Each line below with the string "coordinates" should be copied.
--- PROVIDED MATERIAL ---
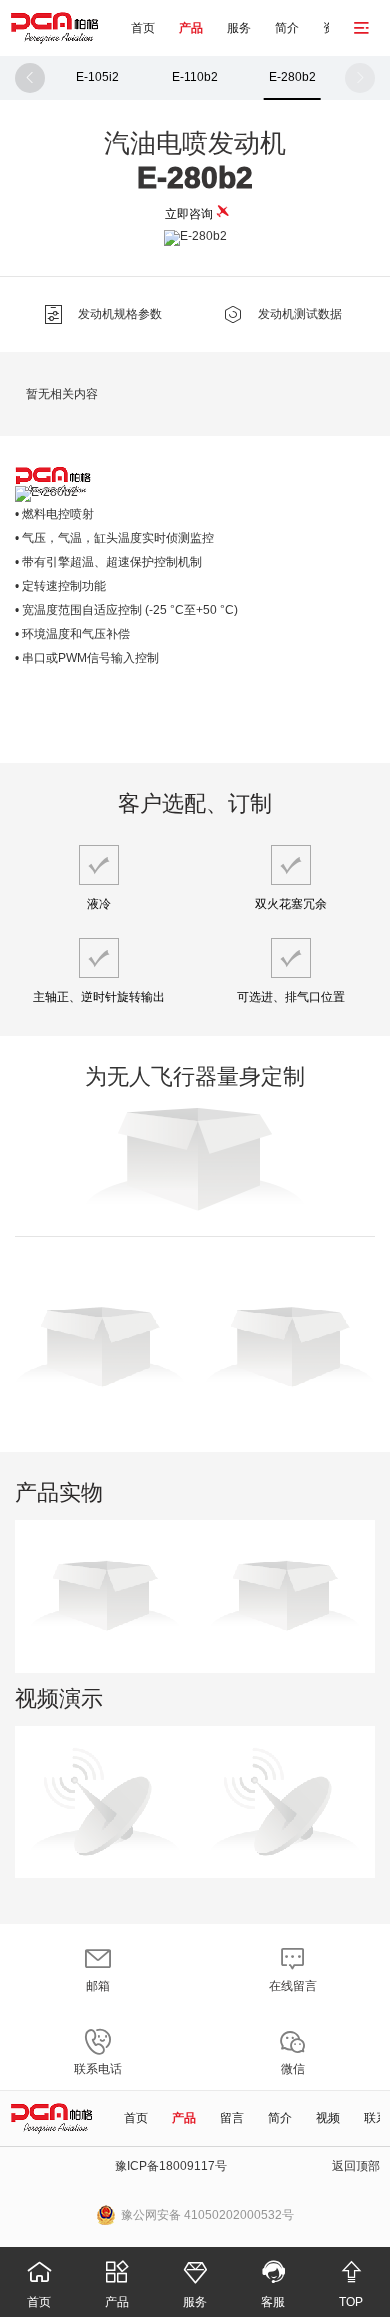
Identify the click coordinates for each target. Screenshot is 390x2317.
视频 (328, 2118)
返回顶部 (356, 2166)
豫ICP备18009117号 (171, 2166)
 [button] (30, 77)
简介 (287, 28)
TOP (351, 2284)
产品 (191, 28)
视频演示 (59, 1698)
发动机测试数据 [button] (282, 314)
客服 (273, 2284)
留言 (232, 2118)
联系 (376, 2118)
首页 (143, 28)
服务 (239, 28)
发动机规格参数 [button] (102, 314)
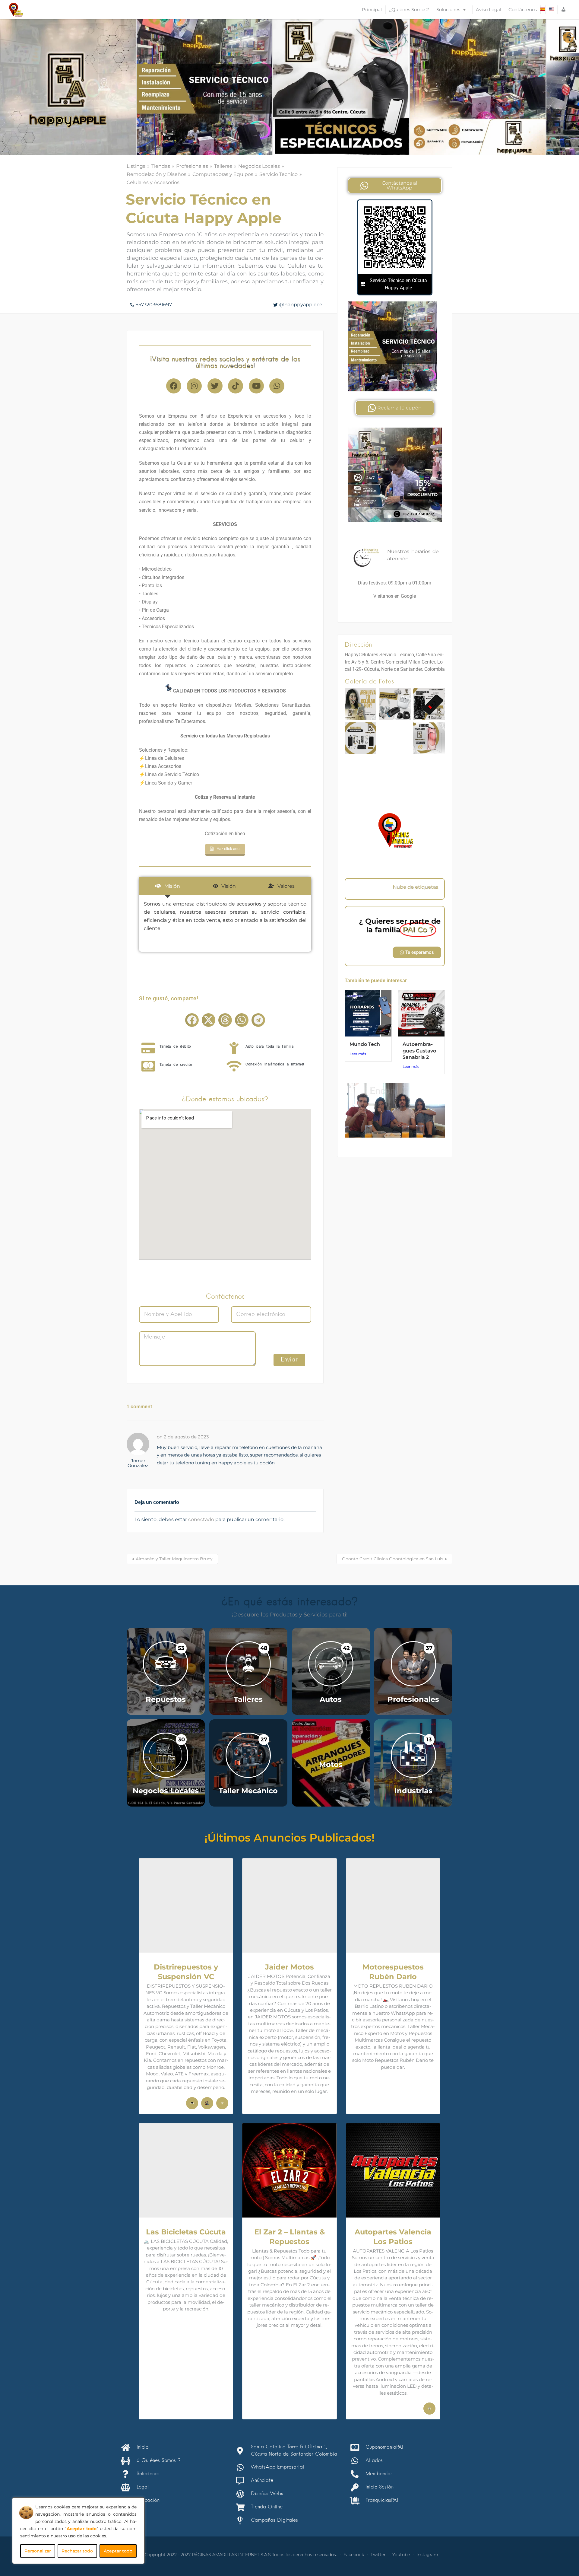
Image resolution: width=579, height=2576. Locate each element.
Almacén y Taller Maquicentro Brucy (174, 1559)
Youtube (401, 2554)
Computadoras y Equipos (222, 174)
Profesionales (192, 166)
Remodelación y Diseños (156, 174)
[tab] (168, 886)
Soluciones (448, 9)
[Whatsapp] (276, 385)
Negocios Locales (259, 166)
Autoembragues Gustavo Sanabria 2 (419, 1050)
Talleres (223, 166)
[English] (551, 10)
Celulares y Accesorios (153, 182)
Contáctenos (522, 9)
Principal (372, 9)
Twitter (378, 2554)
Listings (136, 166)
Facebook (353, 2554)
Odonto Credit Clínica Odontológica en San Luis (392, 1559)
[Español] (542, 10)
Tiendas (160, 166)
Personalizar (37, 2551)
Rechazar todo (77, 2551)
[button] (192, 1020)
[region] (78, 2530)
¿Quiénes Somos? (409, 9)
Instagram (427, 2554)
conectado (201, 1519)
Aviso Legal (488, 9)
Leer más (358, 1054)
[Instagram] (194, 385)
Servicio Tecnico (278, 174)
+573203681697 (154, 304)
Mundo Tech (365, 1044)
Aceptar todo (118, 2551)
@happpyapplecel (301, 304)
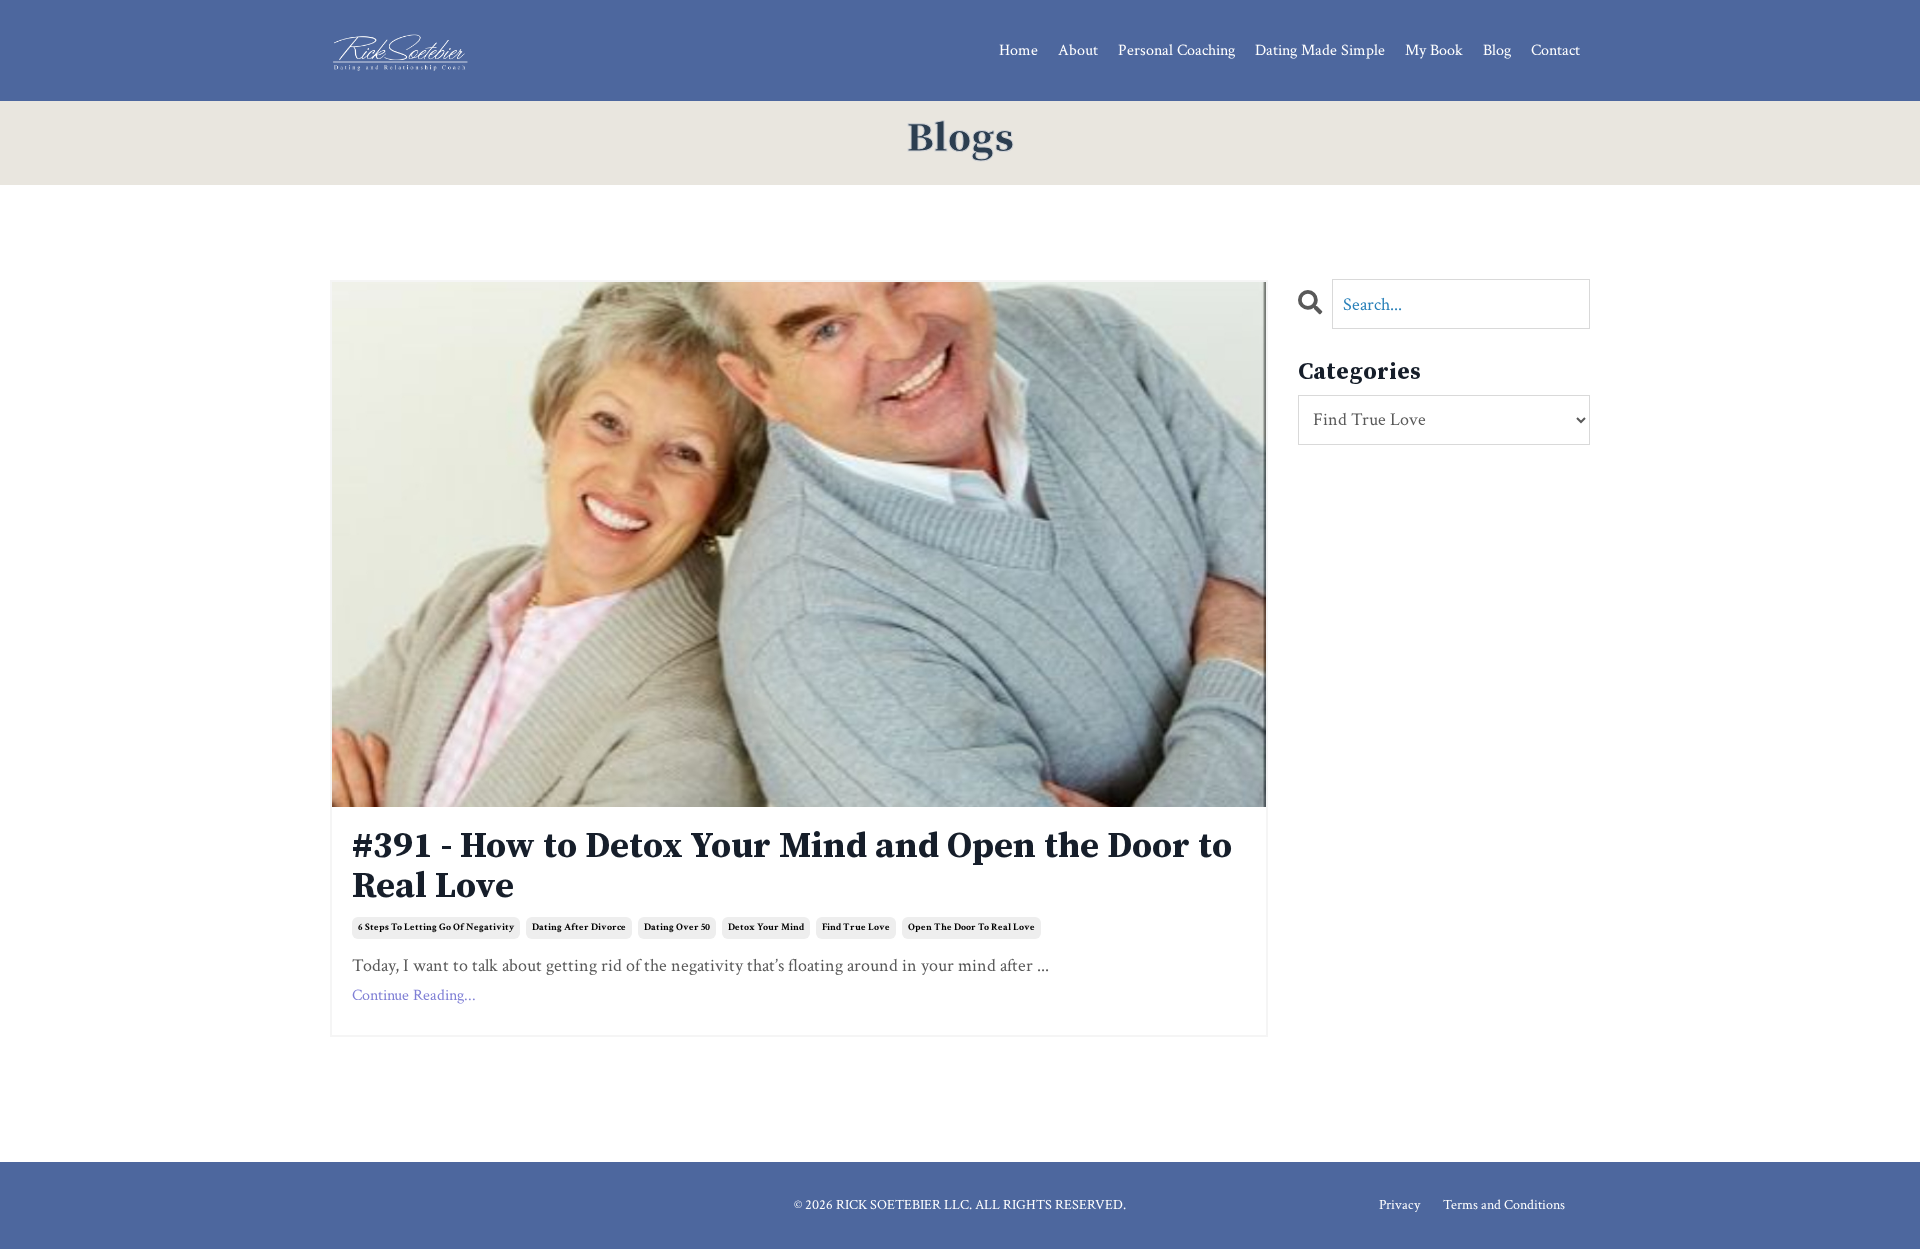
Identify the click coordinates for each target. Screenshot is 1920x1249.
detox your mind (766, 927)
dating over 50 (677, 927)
---
▶ **RESULT OF THIS TASK**:
Identify the click coordinates for each target. Screenshot is 390x2317.
Identify the click coordinates for each target. Screenshot is 1920x1249.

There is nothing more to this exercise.